With 20 hours of live sports broadcasting each day, ESPN can’t afford any technical hiccups. DC-2 is fed by two separate utility feeds that enter the ESPN campus from opposite directions and has its own 16-megawatt emergency generator to sustain mission critical systems. HLW also designed an ESPN facility in Los Angeles that has the capacity to back up the Bristol operation in the event of a natural disaster. These thick layers of redundancy are what make live TV possible, but such programming demands can be challenging for architects committed to a sleek, slender, green design aesthetic that pulls them in opposite directions. DC-2 bucks this trend with its efficient use of space and streamlined appearance.
“We couldn’t find any energy savings in the equipment rack rooms,” says Cistulli of the studio’s core technical systems and biggest power hogs. But the team was able to take a few big bites out of DC-2’s energy pie from other places, and lots of little ones, to reach the LEED benchmark.
In the past, ESPN used incandescent bulbs exclusively for studio lighting, guzzling electrons to the tune of 50 watts per square foot of studio space. The team scoured the market for LED lights to find an alternative that met ESPN’s strict requirements for production quality. Their diligence paid off with an LED system that pulls less than 15 watts per square foot—a 70 percent reduction.

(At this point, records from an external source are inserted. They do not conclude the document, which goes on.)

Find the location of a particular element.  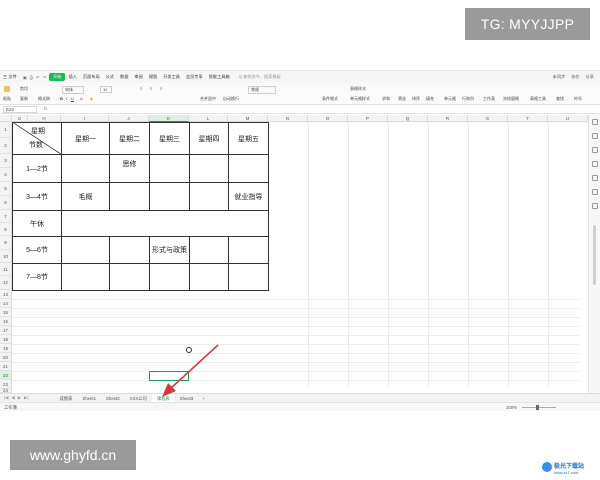

row-header: 10 is located at coordinates (6, 256).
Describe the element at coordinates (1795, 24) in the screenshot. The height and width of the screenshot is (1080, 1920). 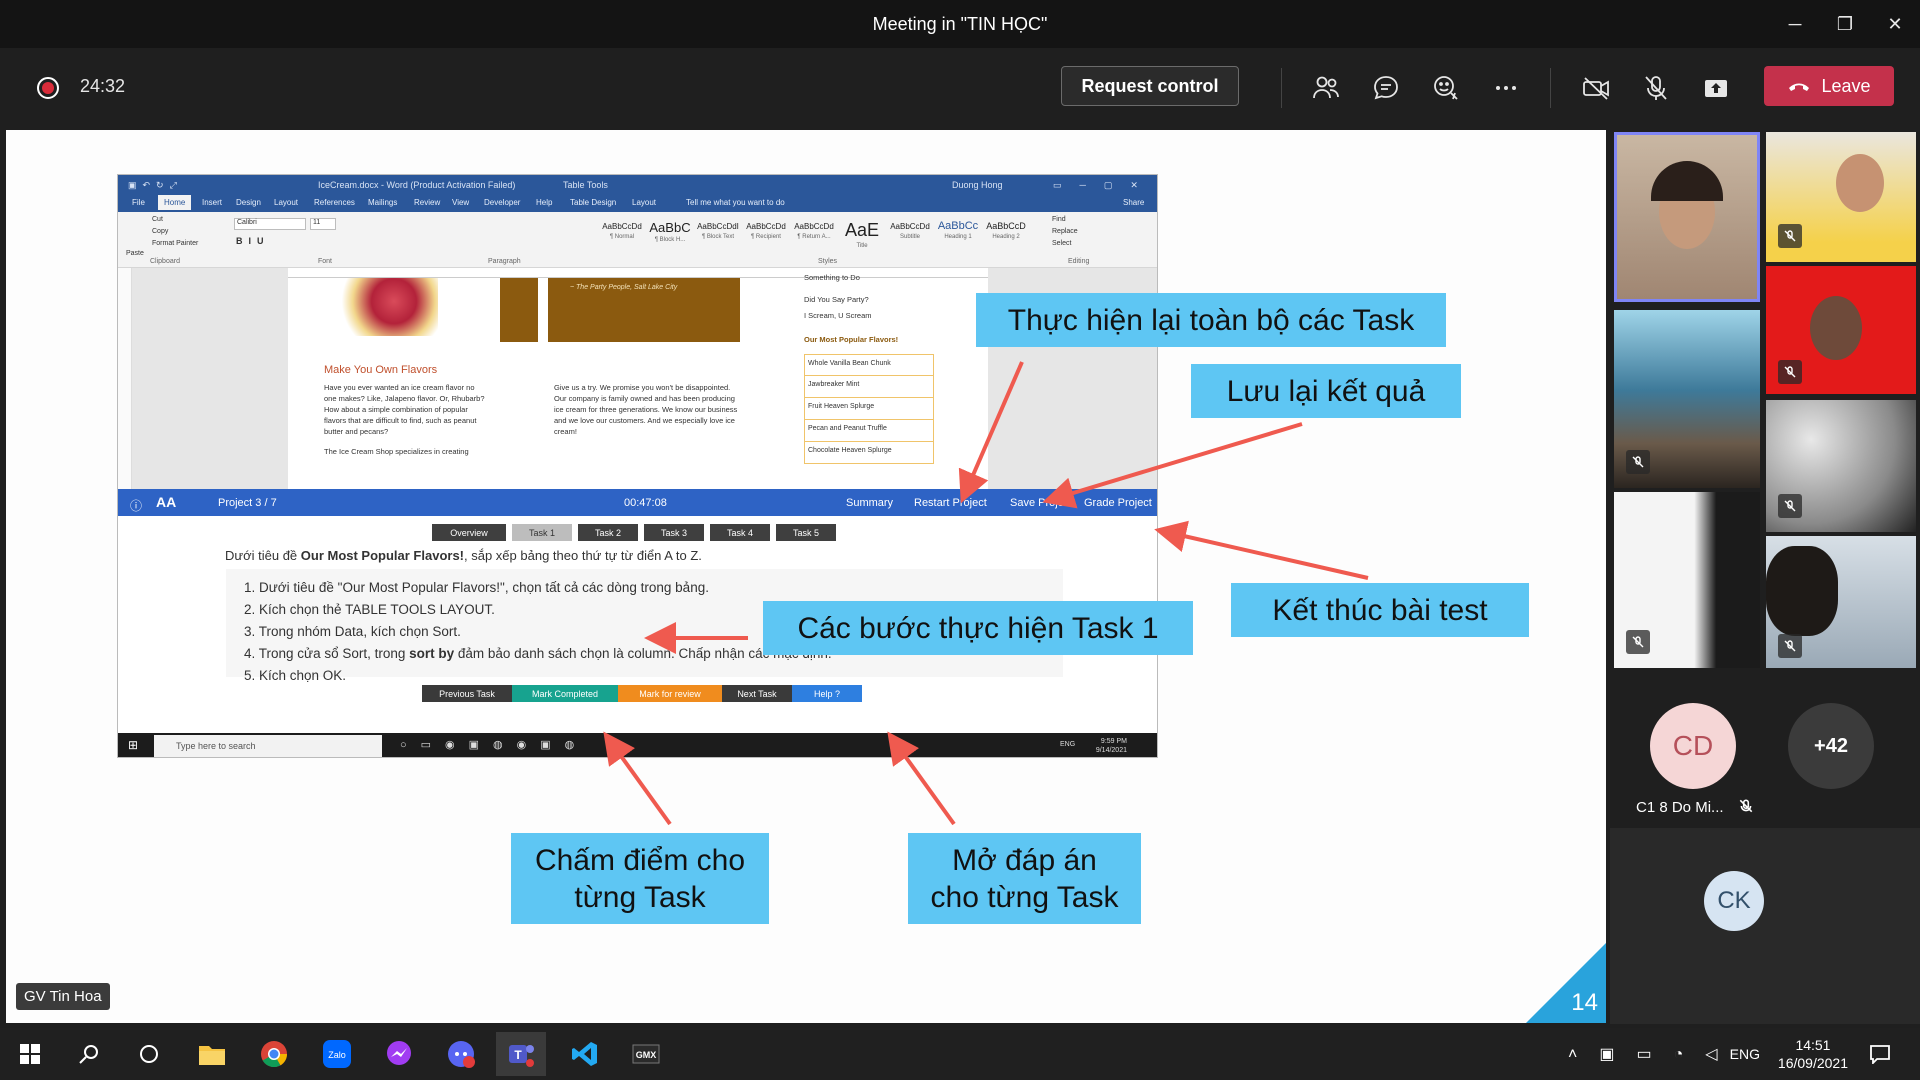
I see `minimize-button: ─` at that location.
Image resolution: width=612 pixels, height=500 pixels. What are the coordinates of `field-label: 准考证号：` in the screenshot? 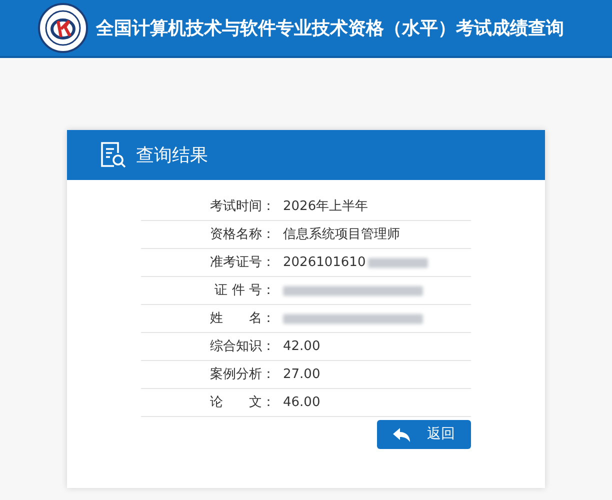 It's located at (242, 263).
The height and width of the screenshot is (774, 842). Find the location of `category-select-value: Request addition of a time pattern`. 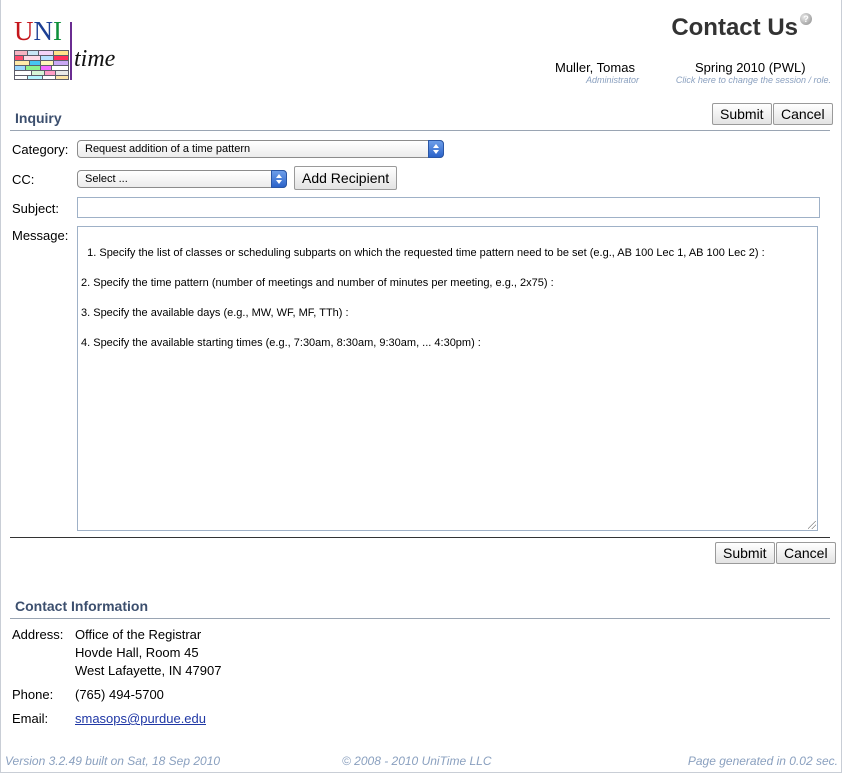

category-select-value: Request addition of a time pattern is located at coordinates (168, 149).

The next big chunk was a high reflectivity roof membrane that knocked out another 24 million kilowatt-hours (kWh) per year. Powersmith high-efficiency transformers saved an additional 675,000 kWh, and variable frequency drive controls on HVAC system fans and motors were used throughout the facility to further ratchet down energy use.
In the realm of water conservation, HLW devised a number of innovative strategies, like pumping air-handler condensate back into the cooling towers to reduce reliance on the municipal water supply. They also utilized site-specific features, such as a groundwater-collection system that takes advantage of the high water table in the area to provide non-potable water for the cooling towers, as well as for flushing toilets.
A Milestone for Media
“There is no way that a fan watching SportsCenter will realize any of this,” Cistulli says, “but there are indirect effects.” The energy-efficient design cuts operating costs, funds that ESPN can reroute into programming, “bolstering what we put on the air and adding value to the broadcast,” he says.
There is no doubt that ESPN is the premier sportscast organization in the world, reaching more than 100 million viewers each month in the United States alone, yet it continues to raise its own bar. Cistulli says DC-2 is so high-tech that it is likely the most advanced TV facility in the country. “DC-2 has established a new benchmark in media production,” says Keith Hanadel, HLW’s broadcast design director. “I’ve been doing this for 20 years and this is one of the most exciting buildings I’ve ever worked on.”
Will DC-2’s example become the norm as the next generation of media consumers grows up expecting the industry to tread lightly on the planet? When Calabrese took his nine-year-old son Michael, who is a huge hockey fan, for a tour of the facility, Michael’s review was succinct: “Dad, this place is incredible.”